5. The magnetic pressure monitoring device according to claim 2, wherein the first mounting housing (2) and the second mounting housing (6) are respectively provided with a mounting cavity (10) for mounting a corresponding magnetic connector, the shape of the mounting cavity (10) is matched with that of the magnetic connector, the mounting cavities (10) are respectively provided with an annular stop block (11) for limiting the magnetic connector on the side close to each other, and the magnetic connector is mounted on the side, deviating from the annular stop block (11), of the mounting cavity (10).

6. A magnetic pressure monitoring device according to claim 1, characterized in that the first mounting housing (2) and the second mounting housing (6) are fixed relatively by means of a magnet (14) arranged on the contact surface.

7. A magnetic pressure monitoring device according to claim 1, wherein concave-convex matching structures for mutual clamping are arranged on contact surfaces between the first installation shell (2) and the installation base (12) and between the second installation shell (6) and the fixing base (13).

8. A magnetically attractable pressure monitoring device according to claim 1, characterized in that the wall of the flow tube (1) is provided with an elastic membrane (22) at a position opposite the pressure sensor (3).

9. A magnetic pressure monitoring device according to claim 1, wherein: the first magnetic connector (4) and the second magnetic connector (5) are both 4PIN magnetic connectors, and the attractive force of the first magnetic connector (4) and the second magnetic connector (5) is 40N-60N.

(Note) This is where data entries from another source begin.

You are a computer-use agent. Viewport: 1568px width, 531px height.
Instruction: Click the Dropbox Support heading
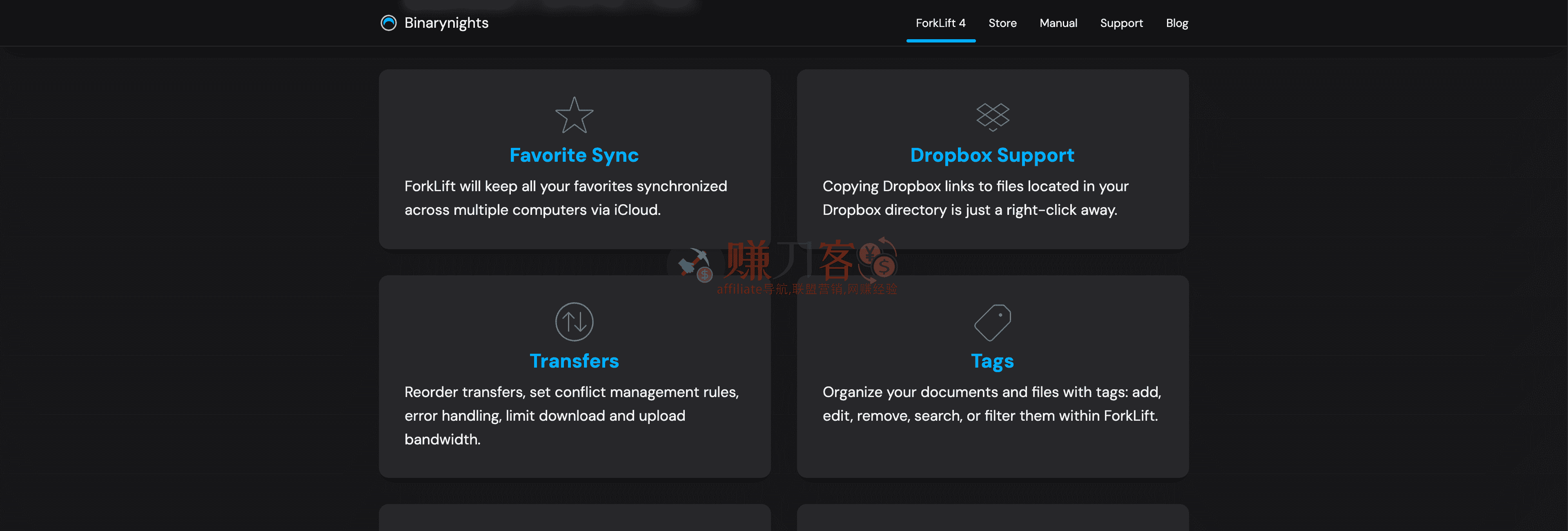tap(992, 155)
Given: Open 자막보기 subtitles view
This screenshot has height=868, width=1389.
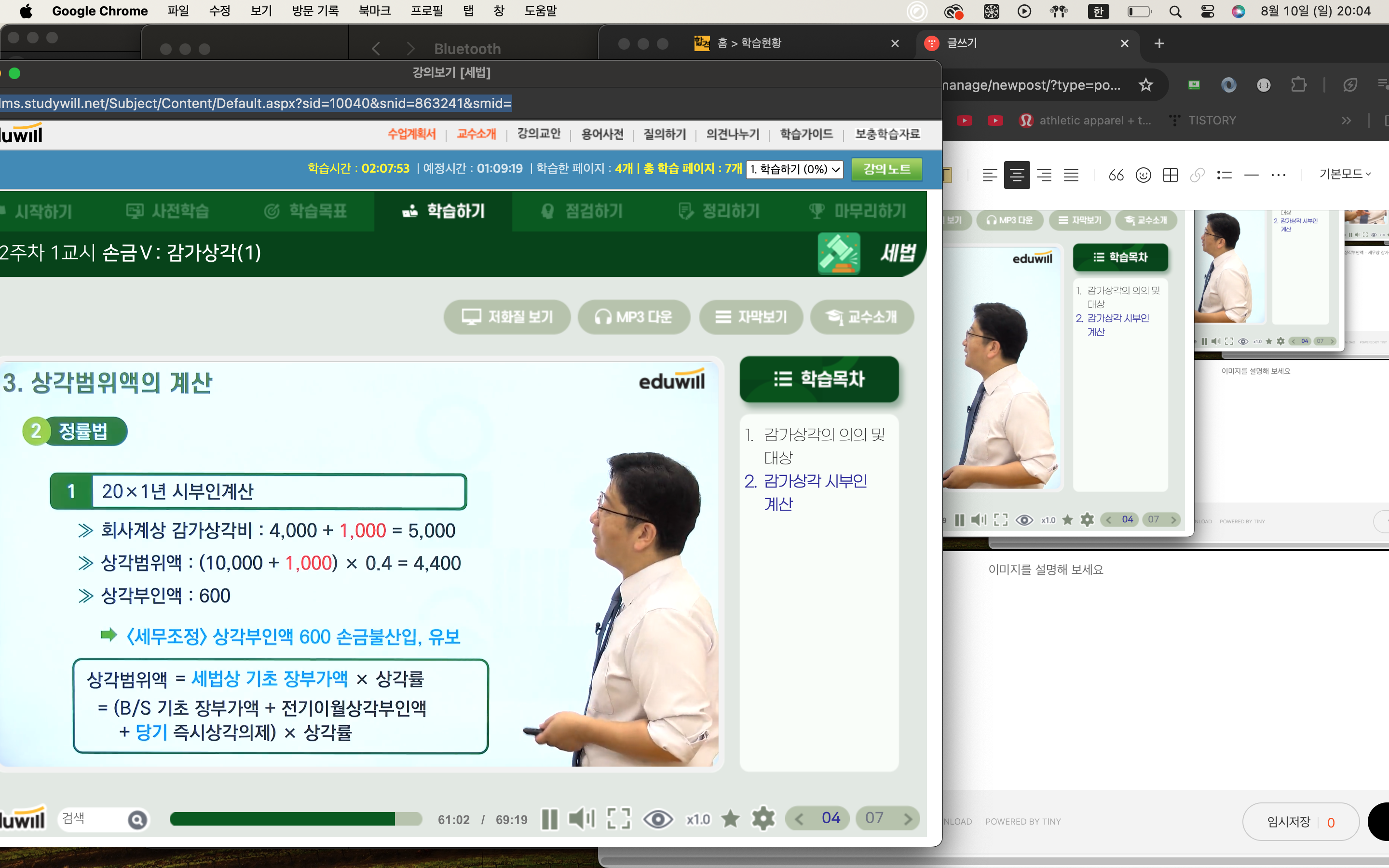Looking at the screenshot, I should (751, 317).

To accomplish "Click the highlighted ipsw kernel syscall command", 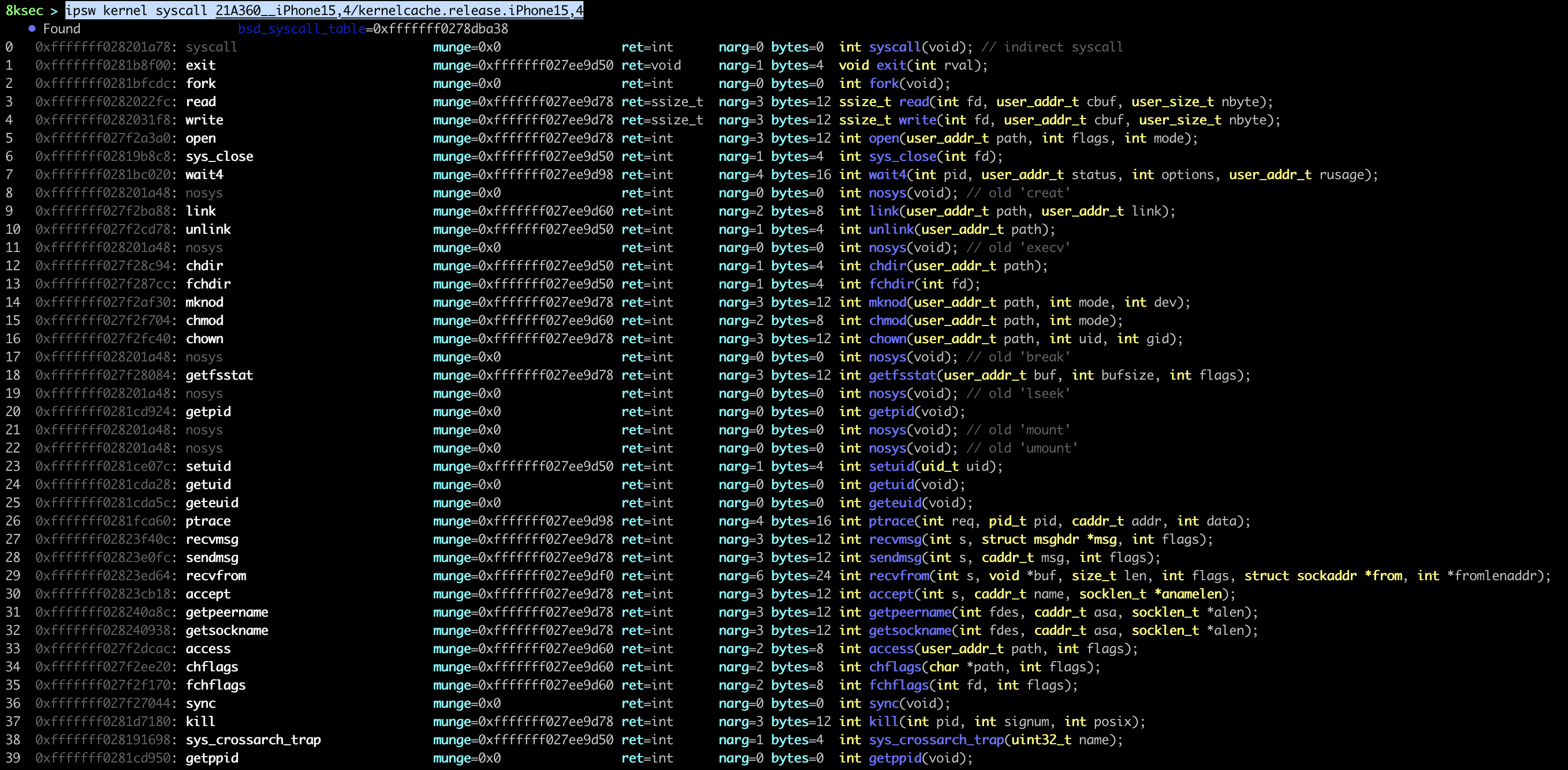I will pos(139,10).
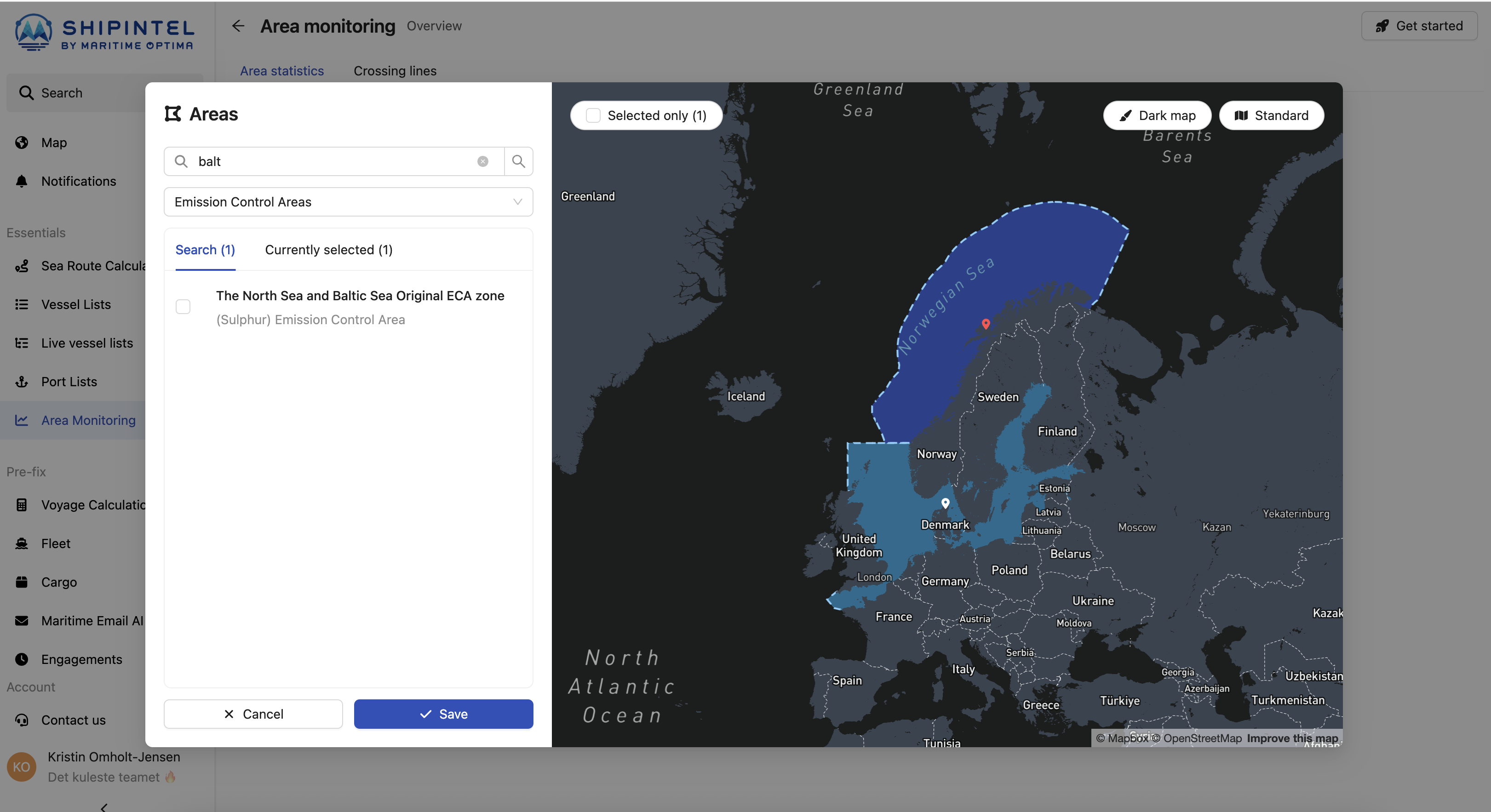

10. An extracorporeal circulation system, which uses the magnetic pressure monitoring device of any one of claims 1-9 to monitor the pressure of the circulation system, and is characterized by comprising a circulation pipeline and a system host, wherein the circulation pipeline comprises an arterial blood loop (15), a filter (17) and a venous blood loop (18) which are sequentially connected, an outlet end of the filter (17) is connected with a waste liquid loop (19), a blood pump (16) is arranged on the arterial blood loop (15), a waste liquid pump (24) is arranged on the waste liquid loop (19), pressure monitoring devices are respectively arranged on the arterial blood loop (15) before the blood pump (16), the arterial blood loop (15) after the blood pump (16) and the waste liquid loop (19) before the waste liquid pump (24), the pressure monitoring devices are respectively electrically connected with the system host, and the pressure monitoring devices feed back detected pressure signals to the system host to control the operation of the circulation pipeline.